┌──

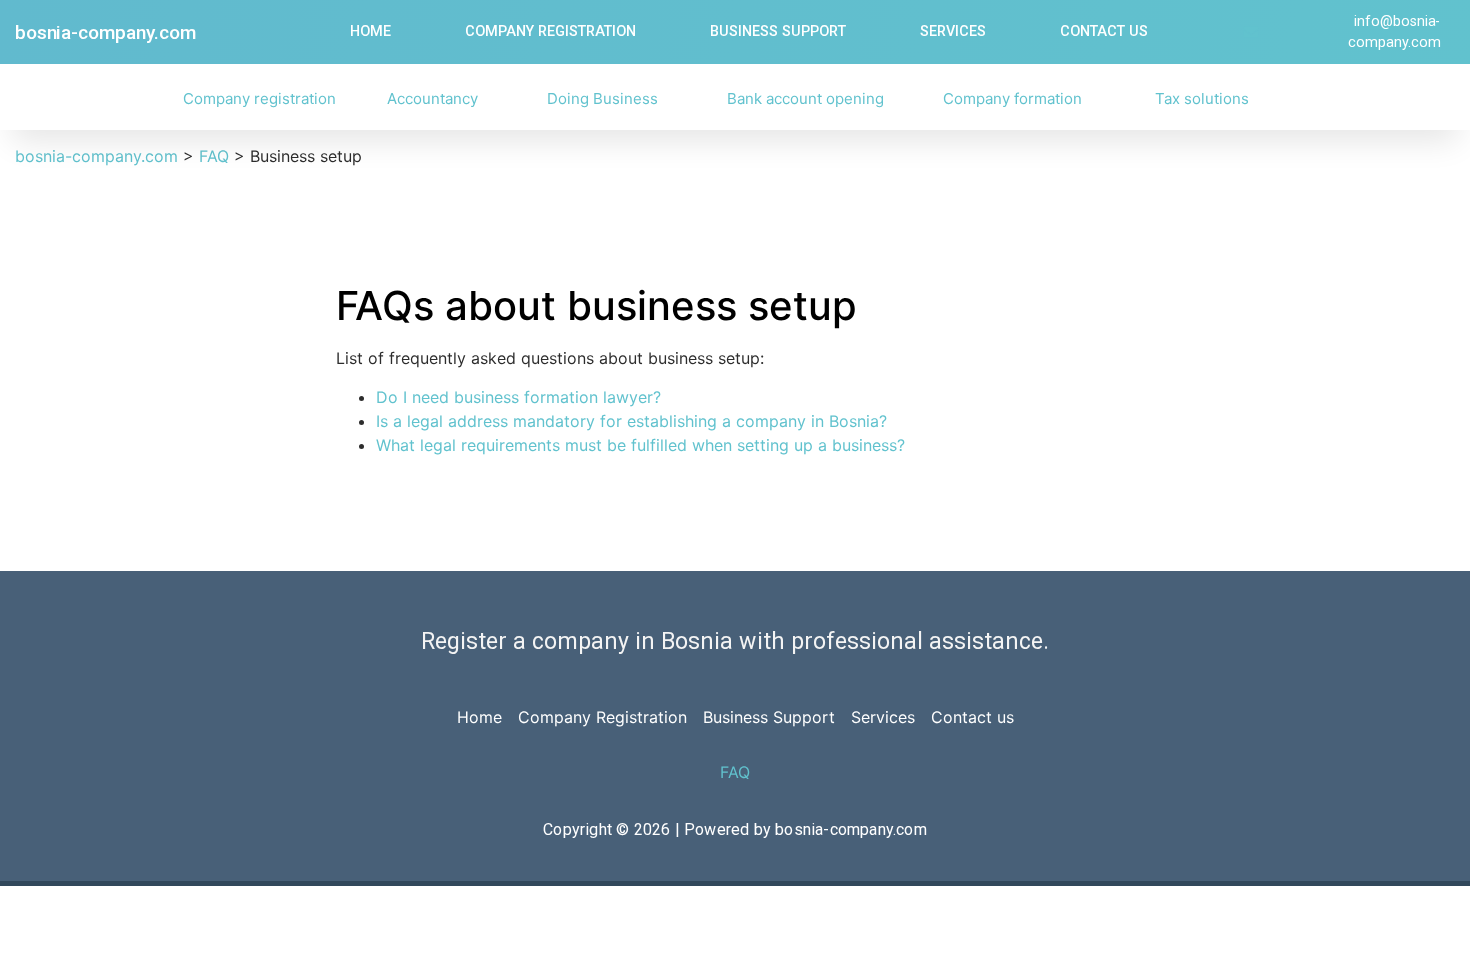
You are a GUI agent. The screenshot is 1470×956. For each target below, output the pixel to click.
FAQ (735, 772)
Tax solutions (1202, 98)
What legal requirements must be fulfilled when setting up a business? (640, 445)
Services (953, 31)
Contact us (1104, 31)
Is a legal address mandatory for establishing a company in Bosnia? (631, 421)
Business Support (778, 31)
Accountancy (432, 98)
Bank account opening (805, 98)
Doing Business (602, 98)
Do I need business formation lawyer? (518, 397)
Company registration (259, 98)
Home (370, 31)
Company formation (1012, 98)
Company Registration (550, 31)
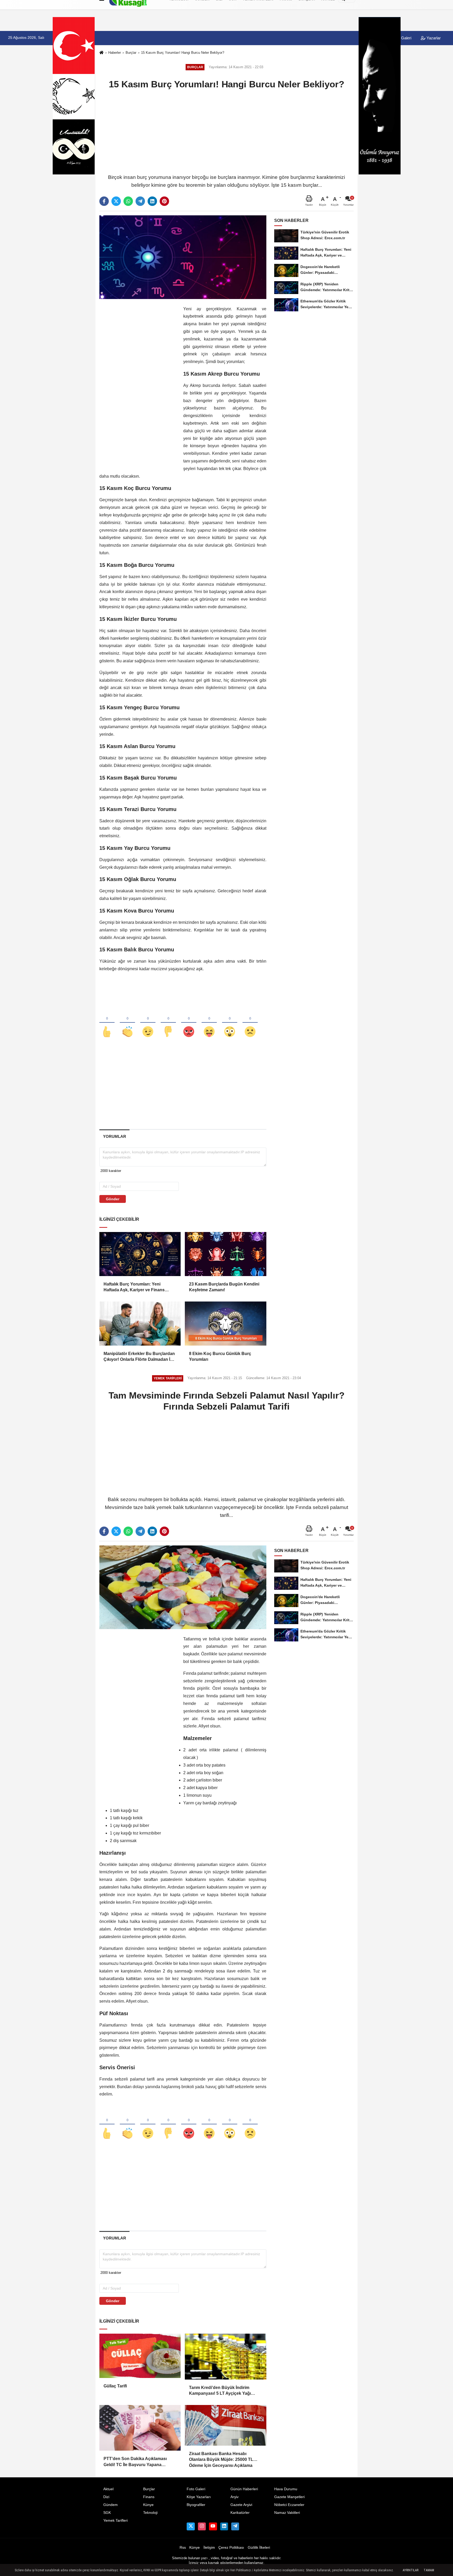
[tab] (114, 1136)
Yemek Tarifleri (115, 2520)
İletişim (209, 2548)
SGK (107, 2513)
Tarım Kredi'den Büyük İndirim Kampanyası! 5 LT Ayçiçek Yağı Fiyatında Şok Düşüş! (220, 2391)
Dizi (106, 2497)
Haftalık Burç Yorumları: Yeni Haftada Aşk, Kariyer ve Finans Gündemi (134, 1287)
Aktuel (108, 2489)
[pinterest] (164, 201)
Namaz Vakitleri (287, 2513)
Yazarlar (433, 38)
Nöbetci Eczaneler (289, 2505)
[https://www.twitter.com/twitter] (191, 2526)
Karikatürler (240, 2513)
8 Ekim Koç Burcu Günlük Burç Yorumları (220, 1356)
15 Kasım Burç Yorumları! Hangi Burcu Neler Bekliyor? (182, 53)
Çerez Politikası (231, 2548)
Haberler (114, 53)
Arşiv (234, 2497)
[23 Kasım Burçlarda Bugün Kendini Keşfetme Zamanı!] (225, 1254)
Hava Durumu (285, 2489)
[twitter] (116, 201)
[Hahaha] (209, 1023)
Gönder (112, 1199)
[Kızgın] (188, 1023)
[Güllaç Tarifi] (140, 2356)
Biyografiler (196, 2505)
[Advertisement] (226, 130)
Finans (148, 2497)
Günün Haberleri (244, 2489)
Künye (148, 2505)
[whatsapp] (128, 201)
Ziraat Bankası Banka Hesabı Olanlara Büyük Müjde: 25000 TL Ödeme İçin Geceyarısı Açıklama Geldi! (221, 2457)
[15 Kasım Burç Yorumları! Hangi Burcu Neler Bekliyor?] (182, 257)
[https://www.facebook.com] (213, 2526)
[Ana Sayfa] (101, 53)
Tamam (429, 2570)
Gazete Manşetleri (289, 2497)
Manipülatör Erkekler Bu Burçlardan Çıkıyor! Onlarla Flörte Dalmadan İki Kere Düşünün (139, 1357)
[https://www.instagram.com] (202, 2526)
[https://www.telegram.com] (235, 2526)
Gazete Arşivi (241, 2505)
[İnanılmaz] (229, 1023)
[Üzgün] (250, 1023)
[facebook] (104, 201)
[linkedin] (152, 201)
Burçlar (131, 53)
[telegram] (140, 201)
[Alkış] (127, 1023)
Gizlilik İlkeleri (259, 2548)
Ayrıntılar (410, 2570)
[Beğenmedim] (168, 1023)
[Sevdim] (147, 1023)
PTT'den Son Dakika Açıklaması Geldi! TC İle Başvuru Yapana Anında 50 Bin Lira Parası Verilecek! (139, 2462)
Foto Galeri (196, 2489)
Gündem (110, 2505)
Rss (183, 2548)
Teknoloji (150, 2513)
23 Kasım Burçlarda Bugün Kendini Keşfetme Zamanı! (224, 1287)
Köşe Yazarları (199, 2497)
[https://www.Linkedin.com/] (224, 2526)
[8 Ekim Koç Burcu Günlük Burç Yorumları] (225, 1324)
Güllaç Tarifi (115, 2386)
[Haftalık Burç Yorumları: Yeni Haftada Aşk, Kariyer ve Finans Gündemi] (140, 1254)
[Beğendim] (107, 1023)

└──

The answer must be an exact copy of the lines from the start of the records above through the line containing "Namaz Vakitleri (287, 2513)", with no pictures in it.

> [Answer space]
You are a GUI agent. The screenshot is 1470×956. For each target below, output the pixel to click.
FAQ (735, 772)
Tax solutions (1202, 98)
What legal requirements must be fulfilled when setting up a business? (640, 445)
Services (953, 31)
Contact us (1104, 31)
Is a legal address mandatory for establishing a company in Bosnia? (631, 421)
Business Support (778, 31)
Accountancy (432, 98)
Bank account opening (805, 98)
Doing Business (602, 98)
Do I need business formation lawyer? (518, 397)
Company registration (259, 98)
Home (370, 31)
Company formation (1012, 98)
Company Registration (550, 31)
[tab] (114, 1136)
Yemek Tarifleri (115, 2520)
İletişim (209, 2548)
SGK (107, 2513)
Tarım Kredi'den Büyük İndirim Kampanyası! 5 LT Ayçiçek Yağı Fiyatında Şok Düşüş! (220, 2391)
Dizi (106, 2497)
Haftalık Burç Yorumları: Yeni Haftada Aşk, Kariyer ve Finans Gündemi (134, 1287)
Aktuel (108, 2489)
[pinterest] (164, 201)
Namaz Vakitleri (287, 2513)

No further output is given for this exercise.